When Jimmy Carter’s father died in 1953, leaving the family’s peanut farm without a proprietor, the future president, an Annapolis graduate, left active duty in the nuclear Navy and returned home from his educational assignment in Upstate New York to take over the agricultural venture.
Rosalynn Carter would tell the story about how she refused to speak to her husband on the long drive back to Georgia, for she feared he had committed a major career blunder. Besides, why would she want to return to the Peach State’s outback, when life as a Navy wife had been much more exciting, including a stint in Hawaii.
How wrong she was about the couple’s future. They grew peanuts, as well as a successful agricultural enterprise, and then turned their partnership toward state politics, starting with a victory for Jimmy in his first Georgia senate race. By 1971, the Carters had moved into the governor’s mansion and miraculously transformed the relatively unknown Georgia governor into the 1976 Democratic presidential nominee.
As it turned out, the Carters’ small-town values, combined with a moderately progressive, “New South” pedigree, were just the tonic for countering a Watergate-weary Nation and the Democrats’ desire to avoid their 1972 landslide defeat to President Richard Nixon, with liberal Senator George McGovern at the top of the ticket.
This moderation toward public life would stand new First Lady Rosalynn Carter in good stead. The pitfalls for a presidential spouse are numerous. No official position of First Lady exists. As Jacqueline Kennedy, a skilled equestrian scoffed, the title sounds like the name of a “saddle horse”! Moreover, there is no salary or manual for serving in the position, which often has been ceremonial, as a helpmate to the president’s role as head of state. Yet, the U.S. president is also the head of government and initiator of policy proposals, especially in the modern era. Should his wife participate in that duty?
Eleanor Roosevelt and Hillary Clinton clearly believed the answer was yes. FDR’s wife served as his roving observer, traveling when he could not because of his polio-afflicted legs and later his terminal congestive heart failure. Mrs. Roosevelt, because she never appeared on a ballot, took more progressive stands than her husband, especially on race. When running for president in 1992, Bill Clinton declared that voters would get a “twofer” because he and Hillary were policy experts.
American voters, however, take a wary view toward unelected and unaccountable presidential spouses serving as active policy advocates and implementors in the White House.
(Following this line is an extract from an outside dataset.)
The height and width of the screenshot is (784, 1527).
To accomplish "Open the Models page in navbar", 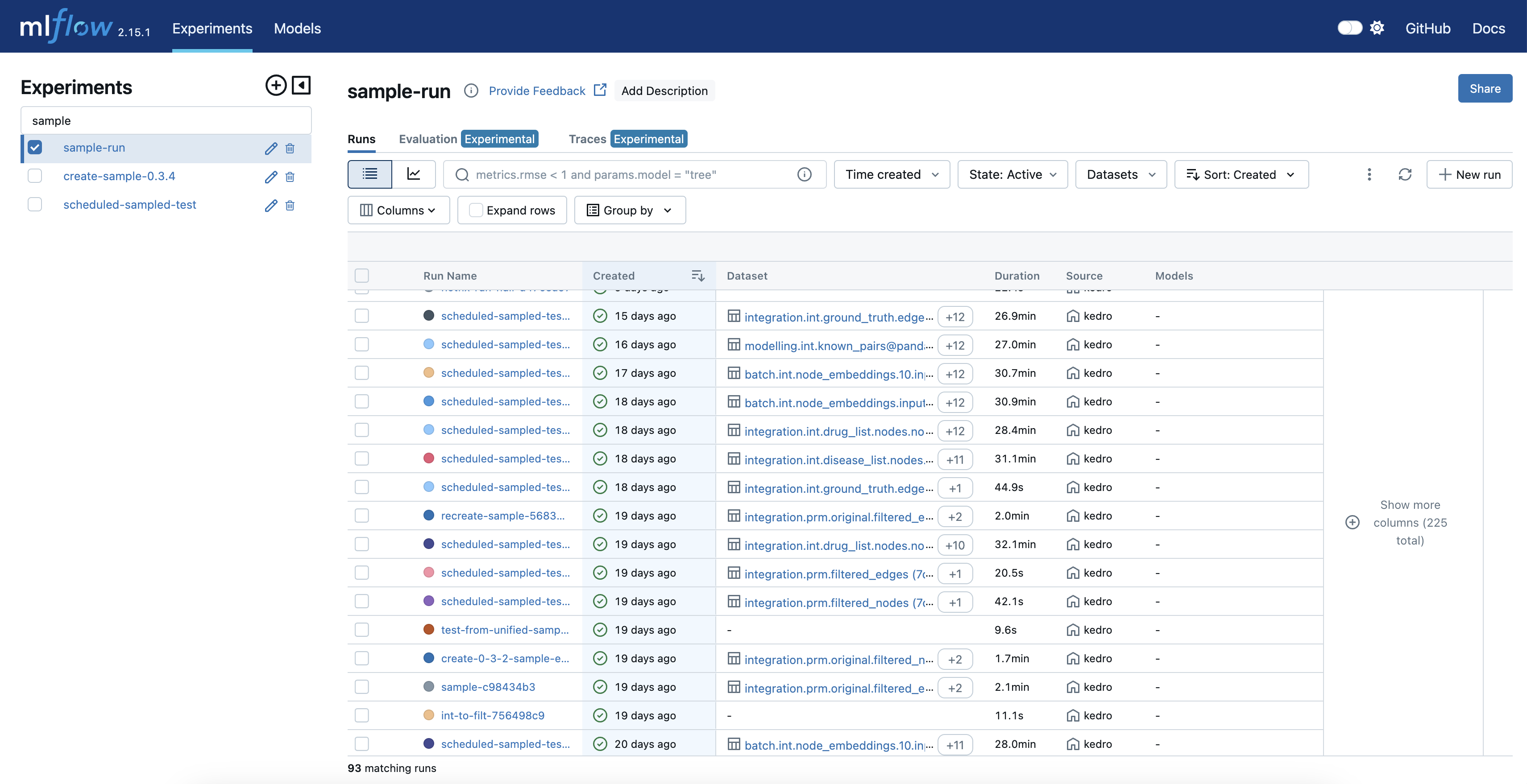I will pyautogui.click(x=297, y=28).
Mrs. Carter skillfully discovered a mid-point between Eleanor’s and Hillary’s advocacy, which many Americans disliked, and more traditional First Ladies’ passivity toward domestic and foreign policy. Bess Truman, Mamie Eisenhower, Jackie Kennedy, and Pat Nixon fall into that latter category.
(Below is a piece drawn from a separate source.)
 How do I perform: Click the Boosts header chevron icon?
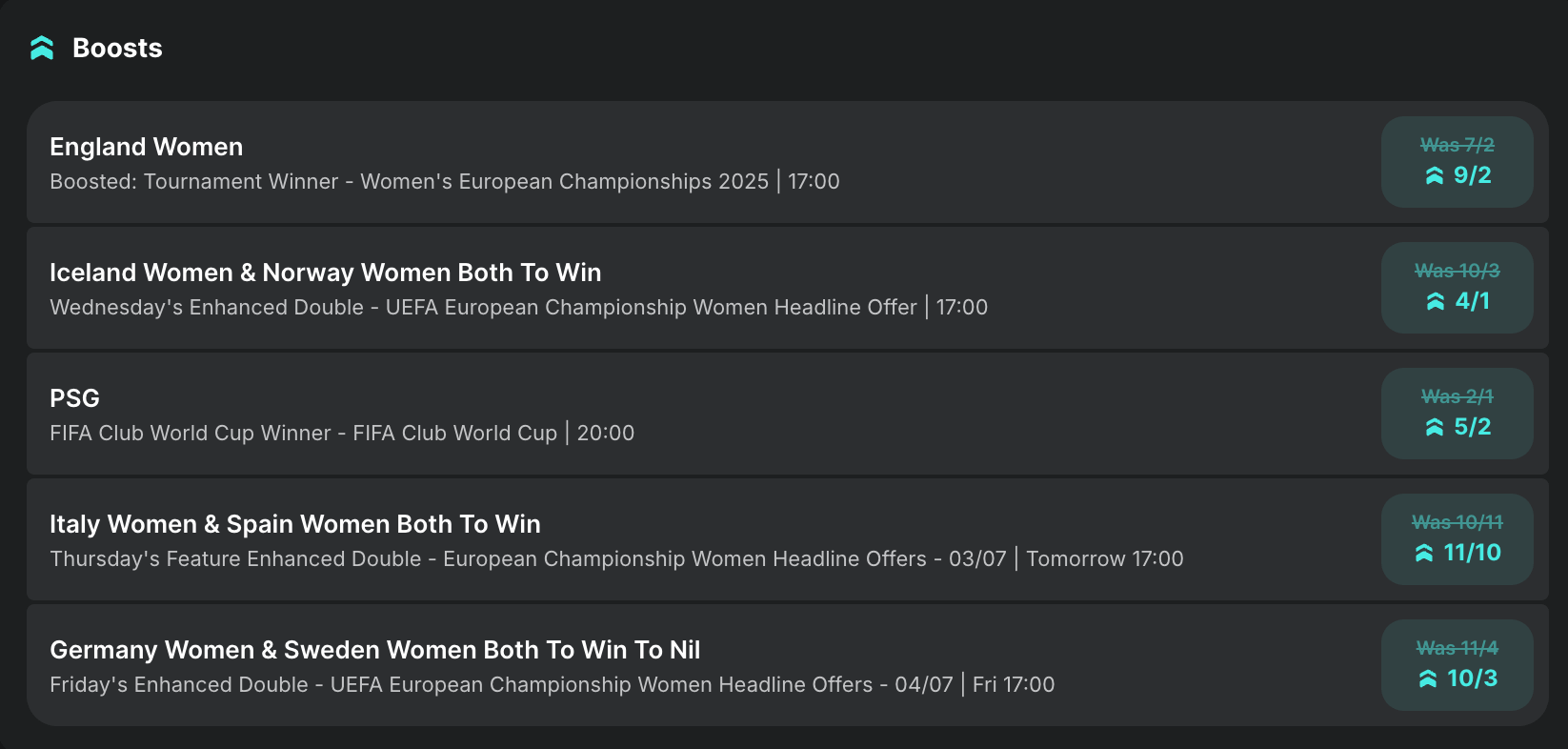pos(42,48)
Instead, Rosalynn Carter declared that she wouldn’t be a traditional First Lady, but she collaborated with her husband to find those roles that were both meaningful yet less controversial to the body politic. Her primary priority, mental health care, seemed both an element of what political scientists call “soft power” and avoided obviously gendered outcomes. Through chairing the President’s Commission on Mental Health and testifying before Congress on the topic, she made her voice heard with a southern lilt, rather than a shrill tone.
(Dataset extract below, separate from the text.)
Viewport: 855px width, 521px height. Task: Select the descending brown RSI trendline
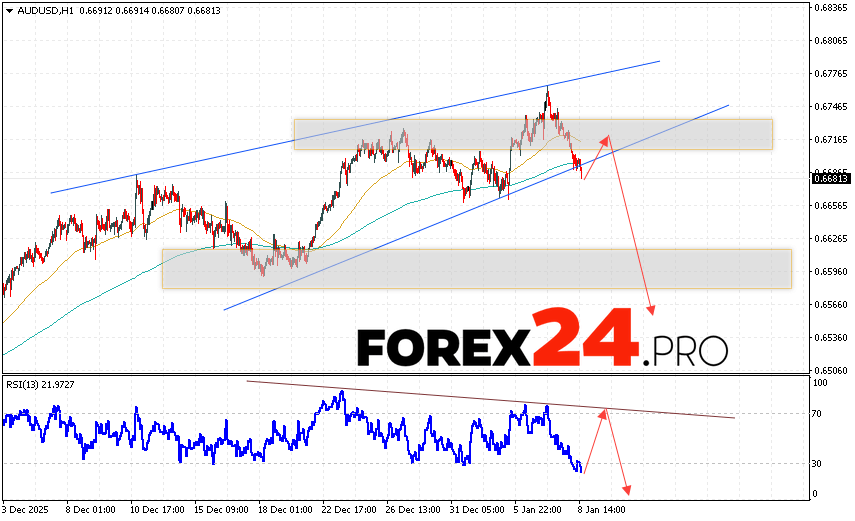coord(490,399)
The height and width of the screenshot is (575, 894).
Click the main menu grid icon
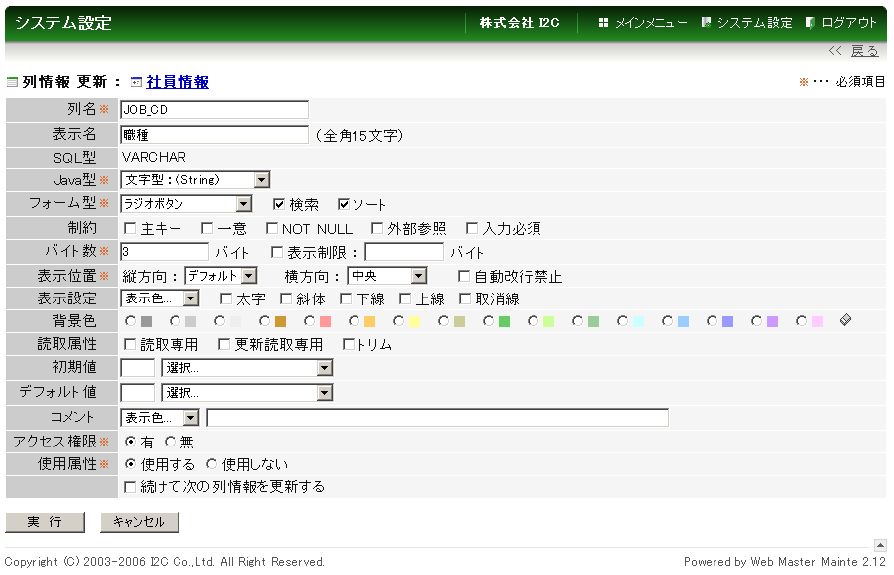pyautogui.click(x=603, y=22)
Latin America has often been the poor relation to its northern neighbors, but President Carter named his wife an envoy to travel through the region in 1977, representing him and returning from her fact-finding mission with helpful observations. That year she scored a 69 percent approval rating. Even as her husband’s presidency sank amidst the sour economy and Iranian hostage crisis, until he landed at 32 percent approval, Mrs. Carter maintained a 59 percent rating. Contemporary chief executives would love to achieve such a figure.
The cleverest partnership between the Carters was the president’s invitation to the First Lady to attend his Cabinet meetings so that she could speak informedly about his administration’s policies when she traveled at home and abroad. The happy medium in this arrangement, Mrs. Carter later reported, was that she didn’t speak at the meetings but took notes for her own education.
When my older brothers and I started high school, my mother, a self-improvement advocate, purchased a set of World Book encyclopedias to assist us in those pre-internet days with school homework. Only when I, the last of the brood, graduated from college, did she stop purchasing the World Book’s updated volume each year. I still have those tomes, and the 1978 version’s entry for Jimmy Carter contains only one photo: First Lady Rosalynn Carter embarking on her good-will tour of Latin America. Knowing that the Carters are firm believers in the afterlife, I hope her final journey to the Great Beyond is as edifying, until her husband of seventy-seven years joins her there.